Al mismo tiempo son maravillosas y detallistas las descripciones de las comidas, desde el ambiente más refinado a las tascas y viviendas más humildes. Pequeñas pinceladas de costumbrismo ferrolano en cada página para deleite del lector porque, efectivamente y hay documentos que lo demuestran, entre 1941/1943 en el Ideal Room o en El Suizo se comía gallina trufada, langostas de la ría y solomillo al jerez frente a la escasez y el racionamiento muchos hogares. Se permite describir con toda minuciosidad el acostumbrado bacalao con coliflor de Navidad y el consabido arroz con leche del día del patrón San Julián.

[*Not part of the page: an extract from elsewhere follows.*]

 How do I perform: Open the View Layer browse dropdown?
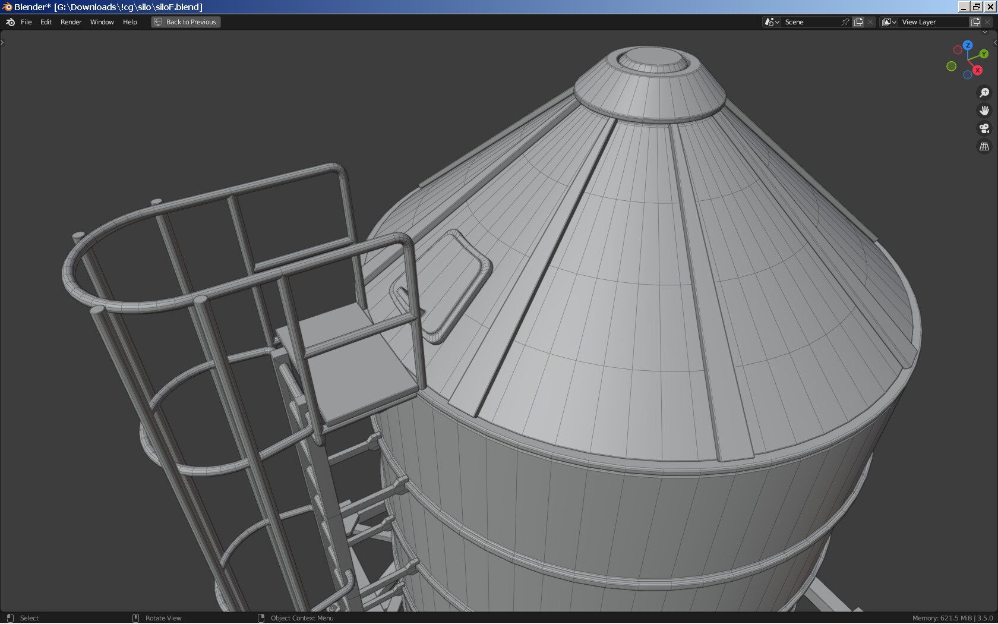point(889,22)
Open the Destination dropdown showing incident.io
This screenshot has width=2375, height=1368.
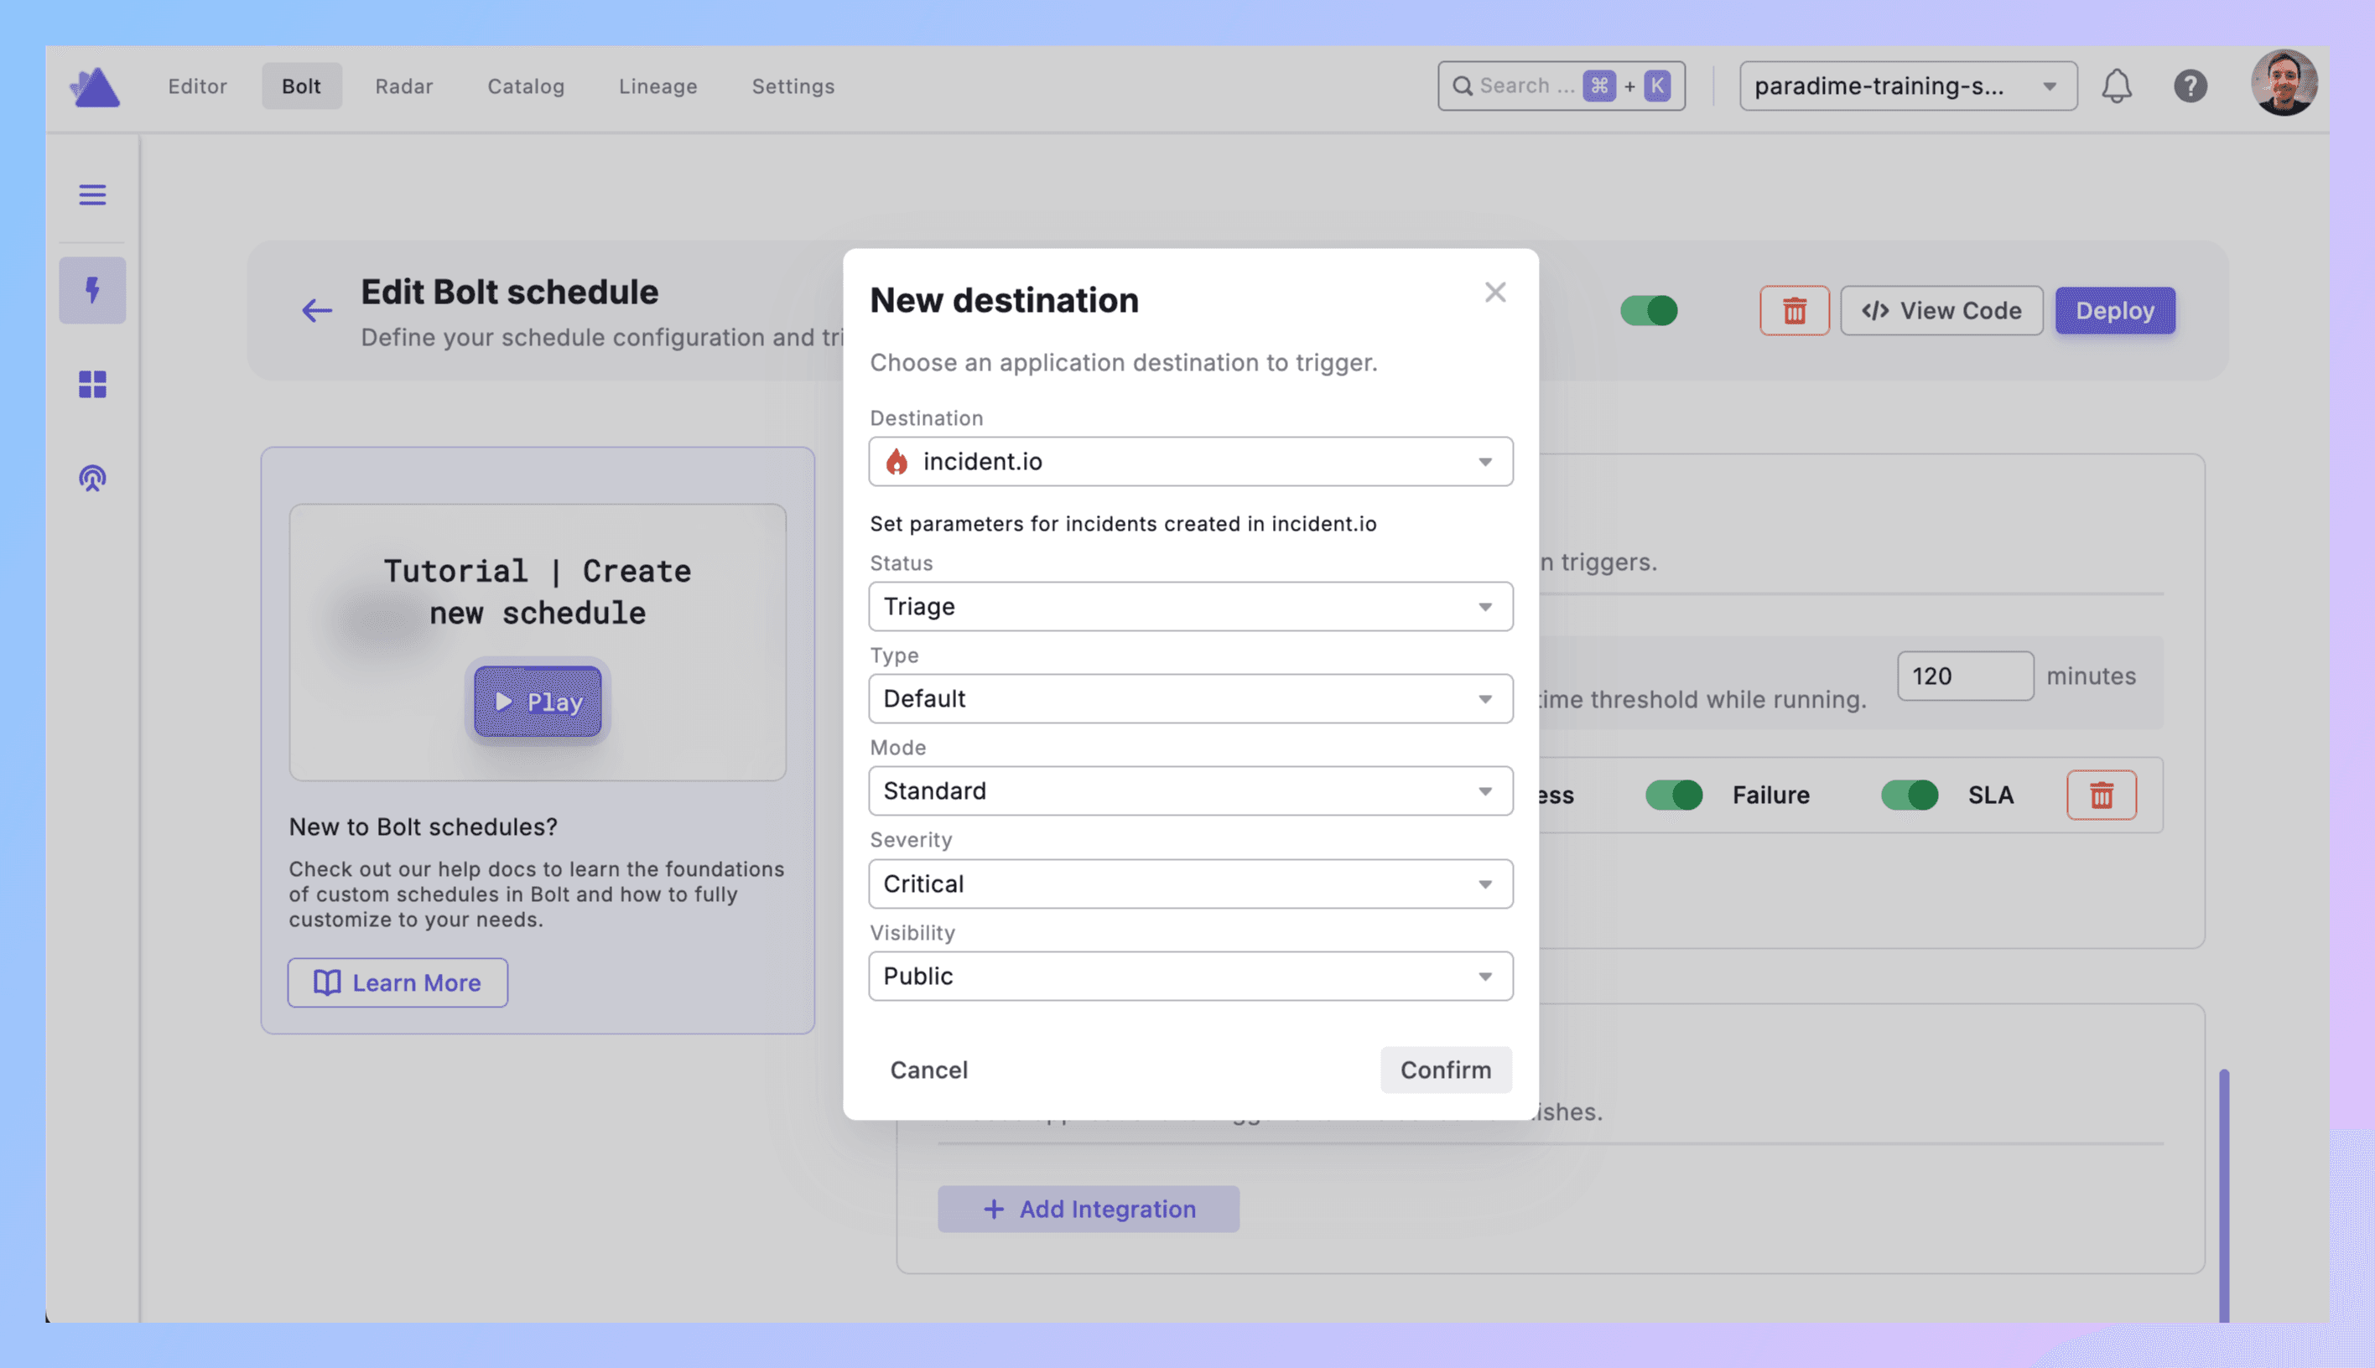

Un protagonista, Thomas Laugthon, y todos los secundarios, tan imprescindibles como el propio Thomas. A su lado, su contrapunto femenino, Amalita, una joven adelantada a su época, bastante más libre en mentalidad y formación que las mujeres de aquel tiempo que se permite salir sin “carabinas” y otras licencias eróticas más allá del besamanos. Llorca ha jugado con la vida ferrolana de los cuarenta a su antojo, uniendo aquí y allá aquellas singularidades de esas costumbres provincianas recreando unos personajes como el masón, un encantador Charles Martin, el “plumillas” Carlín, al lado de personajes siniestros en cada esquina, alambradas, metralletas, submarinos con la esvástica ondeando en cada rincón de la ciudad, soldados, miedo, terror. Un Ferrol dividido entre aliados y germanófilos con la cultura clásica como telón de fondo y esa referencia a canciones de la época –que me permití escuchar– al hilo de la lectura para meterme en la trama.


Hay dos momentos importantes, dos secuencias, porque estamos hablando casi de un guión cinematográfico, que conviene resaltar. Una de ellas es la entrevista del protagonista con el coronel aliado en el Museo Naval de Madrid donde, con el cuadro Combate Naval de Trafalgar de Justo Ruiz Luna, vive con incertidumbre seguir con la misión encomendada o desistir. Llorca refleja esa tremenda duda con una eficacia en el lenguaje que somos capaces de sentir la angustia del espía inglés. La segunda es su habilidad para establecer el paralelismo entre la recepción celebrada en el Pazo de Meirás con banquete y fuegos artificiales para homenajear la llegada de Francisco Franco y su familia a su veraneo habitual en Sada al mismo tiempo que se oyen el eco de las detonaciones en el polvorín de Caranza. Una explosión de luz y fuego con intención bien distinta.


Decía Irene Vallejo en su magnífico ensayo “El infinito en un junco” que el escritor, como su personaje, necesita dar testimonio de una época infernal que se está desvaneciendo como niebla dispersada por el viento. El olvido quiere engullir todo, a no ser que le opongamos el esfuerzo de registrar lo que fue. Las futuras generaciones tienen derecho a reclamar el pasado.


Esa ha sido su intención. Conservar nuestra memoria a través de un hecho histórico real que ha recreado y jugado a su libre albedrío y que nos ofrece la oportunidad de conocer aquel Ferrol de posguerra dibujado en los libros de Historia como una época gris, pacata y encorsetada como enormemente rica y fascinante.

Cuando estalló la noche. El enemigo no sospechaba. ¿O sí?